Art World
Museums in Italy Are Finally Reopening, But the Country’s Art Market Is Still Under Threat From the Coronavirus
Dealers in the country are trying to stay optimistic.
Dealers in the country are trying to stay optimistic.
Javier Pes ShareShare This Article
Museums in Italy, a country hit hard by the coronavirus outbreak, are cautiously reopening even as visitors are being advised to stand more than three feet apart from one another in the galleries and as they stand in line at ticket offices.
A spokesperson for the Pirelli HangerBiocca in Milan, one of the the cities hit hardest by the virus, tells Artnet News that although it has reopened, the museum has suspended group tours and children’s workshops as a precaution.
“Our spaces are huge,” so it is less of a problem for people to stand one meter apart from each other, he said.
Outside Turin, the Castello di Rivoli, one of Italy’s leading Modern and contemporary art museums, was opening three major exhibitions as the museum shutdown was mandated. Coincidentally, one of the exhibitions is survey of the Swiss collector Uli Sigg’s Chinese contemporary art collection—a irony not lost on the museum’s director, Carolyn Christov-Bakargiev.
“As the world braces and supports China’s efforts to contain a virus, we in the field of culture are doing our best to support maximum cultural exchange,” she said in a statement.
Milan’s Fondazione Prada, meanwhile, reopened on Monday. Along with other institutions, it had been forced closed on Sunday, February 23, when the Italian government and the region’s authorities mandated precautionary measures. The private museum on the industrial edge of Milan has suspended its cinema program and children’s activities for the time being.
The Galleria d’Arte Moderna in Milan, which is also now receiving visitors, warns the public that access to certain rooms may be restricted.
Italy has quickly become a hot spot for the coronavirus in Europe. More than 70 people have died in the country, which has had more than 2,200 confirmed cases. The nation’s universities and schools will shutter tomorrow until mid-March as a precautionary measure, officials announced today. People are being urged not to hug, kiss, or shake hands as greetings. The Venice Architecture Biennale announced today that its opening has been pushed back from late May until August 29 because of the virus.
But members of the country’s art world sounded an optimistic and defiant note in recent days.
“I did not feel like a plague carrier,” says Eduardo Osculati of the Cardi Gallery, speaking from its Milan space. “I was at Maastricht yesterday and will go back next week,” he says of the TEFAF art fair. A solo show of the avant-garde Japanese abstractionist Shozo Shimamoto in Cardi’s Milan space has been unaffected by the public health emergency, he says.

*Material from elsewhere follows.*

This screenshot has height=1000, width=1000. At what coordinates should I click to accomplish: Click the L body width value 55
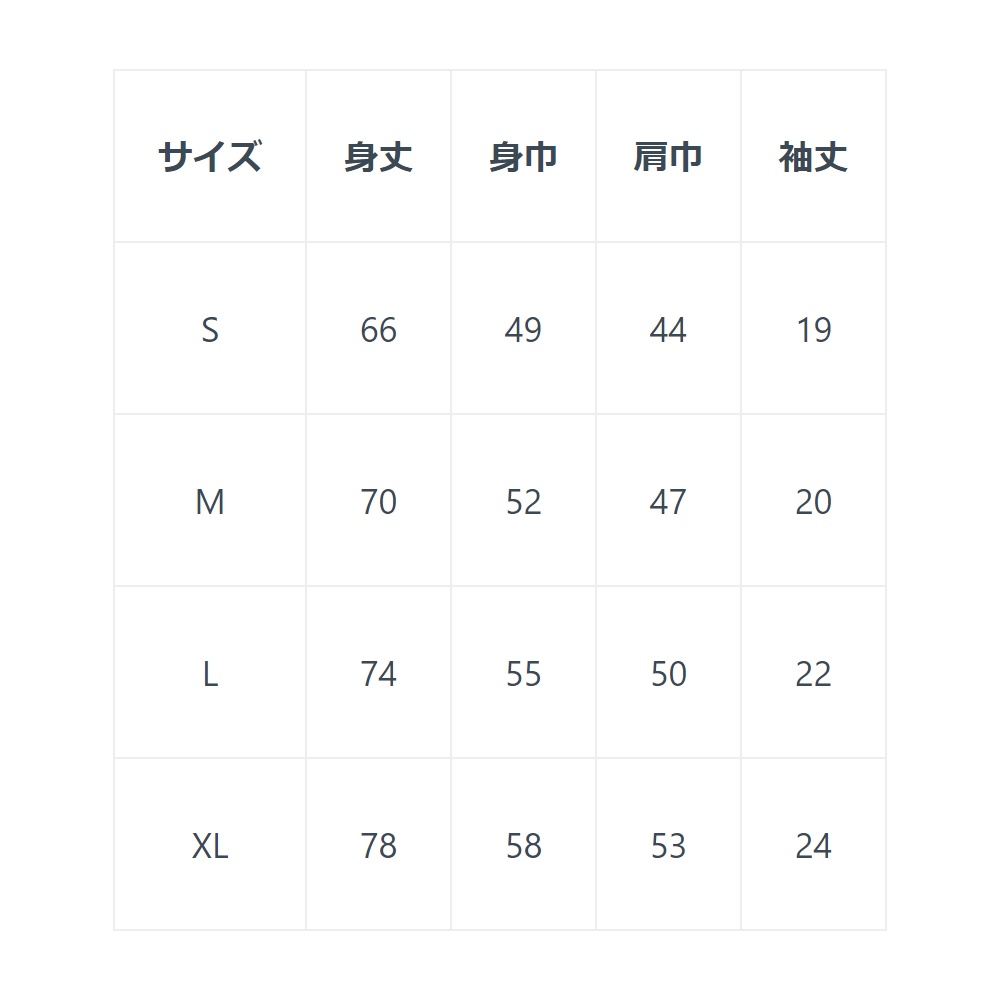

Osculati hopes that miart, the international art fair in his hometown of Milan, can go ahead next month. “But only if it is safe for everyone,” he says. Organizers of the event are expected to make an announcement this week, and Artnet News understands that the fair’s parent company, Fiere Milano, is consulting the city and stakeholders before making a decision.

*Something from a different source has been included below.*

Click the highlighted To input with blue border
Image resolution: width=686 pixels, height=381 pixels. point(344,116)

“The international art market has weathered difficult moments in the past. Such times are challenging, but they also provide a fantastic opportunity for strong collectors,” Michele Casamonti, director of Tornabuoni Art, , which has galleries in Milan, Florence, London, and Paris, said from the TEFAF fair in Maastricht.
“It is a good moment to be brave and buy.”
But the costs of postponements and cancellations go beyond lost sales.
The London-based artist and Turner-prize nominee Mike Nelson was due to present a continuation of his Tate Britain installation, The Asset Strippers, at Art Basel in Hong Kong with Galleria Franco Noero of Turin and neugerriemschneider of Berlin this month. That project and a planned residency for the artist at a Hong Kong university have been cancelled.
While Galleria Franco Noero will still present new solo shows in its two Turin spaces next week, the exhibiting artists, Sam Falls and Marape, will not be traveling from Los Angeles and Sao Paulo for their openings.
But Isabella Noero sounded stoical about the situation.
“It is not in our control,” she says.
The Pirelli HangerBiocca’s solo show of the Paris-based, Chinese artist Chen Zhen, is going ahead as planned but a spokesman says that the private view in April will probably be postponed.
Meanwhile, a project by Olafur Eliasson at the Nicola Trussardi Foundation, commissioned by Massimiliano Gioni, has been posted until later in the year. The Collectivity Project was also due to open in April to coincide with miart. “The situation is constantly evolving in Italy and many institutions are in the process of having to make decisions as we speak,” Gioni says.